Because of an oversight in the Federal Employees Retirement System statute, some Federal Reserve employees who transfer to other agencies do not get credit toward their FERS pensions for the time they worked at the Fed. Instead, they are treated like new employees for the purpose of calculating their pensions.
The bill (H.R. 807) approved by the House Government Reform Subcommittee on the Civil Service Thursday would correct the problem.
The Federal Reserve has its own pension system for its 24,000 employees. When employees from other agencies go to work for the Fed, they are given full credit toward their pensions for all of their federal service. It is only when Federal Reserve employees go to other agencies that their pensions are not portable.
The problem affects only those Federal Reserve employees who were hired after 1983. About 50 former Federal Reserve employees who now work for other agencies have been affected by the problem. But other Federal Reserve employees have been discouraged from transferring to other agencies because of the pension reduction issue, Edward W. Kelley, Jr., a member of the Board of Governors of the Federal Reserve System, told the civil service panel.
Federal Reserve employees regularly transfer to and from other federal bank regulatory agencies, such as the Federal Deposit Insurance Corp., the Office of the Comptroller of the Currency and the Office of Thrift Supervision.

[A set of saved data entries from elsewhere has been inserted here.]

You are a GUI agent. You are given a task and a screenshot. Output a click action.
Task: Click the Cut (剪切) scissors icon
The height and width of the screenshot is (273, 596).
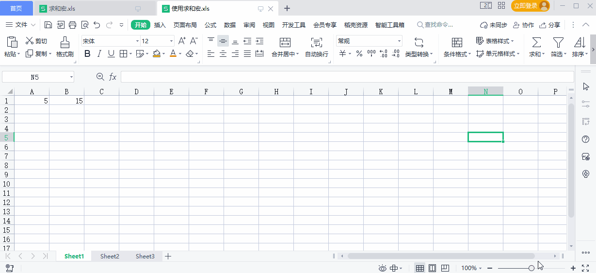pos(30,41)
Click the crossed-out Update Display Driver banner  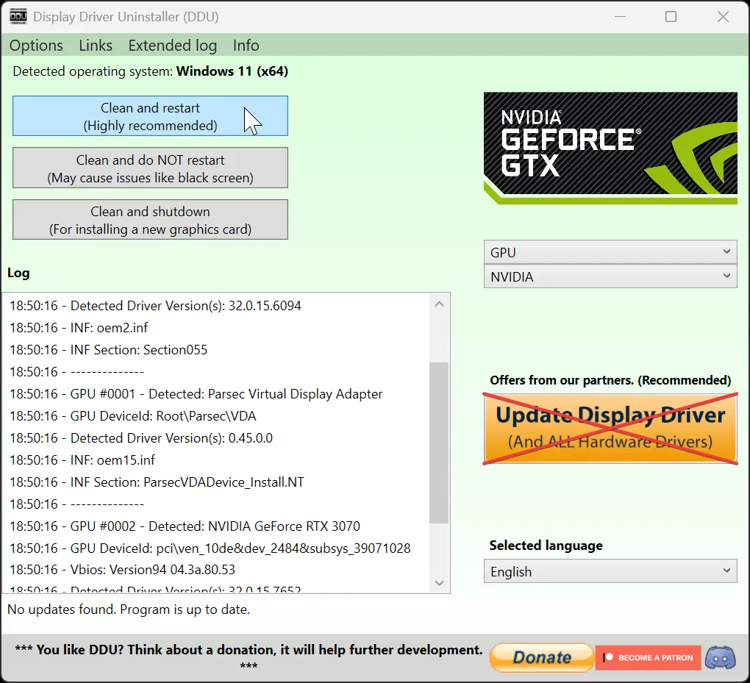tap(610, 428)
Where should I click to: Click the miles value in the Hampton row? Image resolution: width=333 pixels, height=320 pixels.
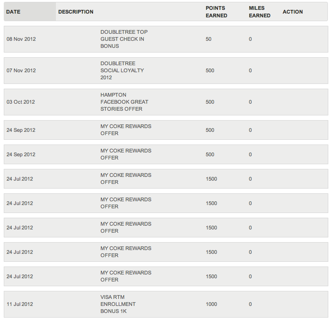coord(250,102)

The Thursday hearing on the bill was the first for new Civil Service Subcommittee Chairman Rep. Joe Scarborough, R-Fla. Scarborough noted that the Federal Reserve System's pension fund's assets exceed its liabilities. In contrast, the Civil Service Retirement and Disability Fund, on which a majority of federal employees' pensions rely, has unfunded liabilities of about $500 billion, Scarborough said. Some critics worry those liabilities put the government at financial risk.
William E. Flynn, associate director for retirement and insurance at the Office of Personnel Management, told Scarborough that the unfunded liabilities should not be a concern, because the government will always have money to pay federal pensions.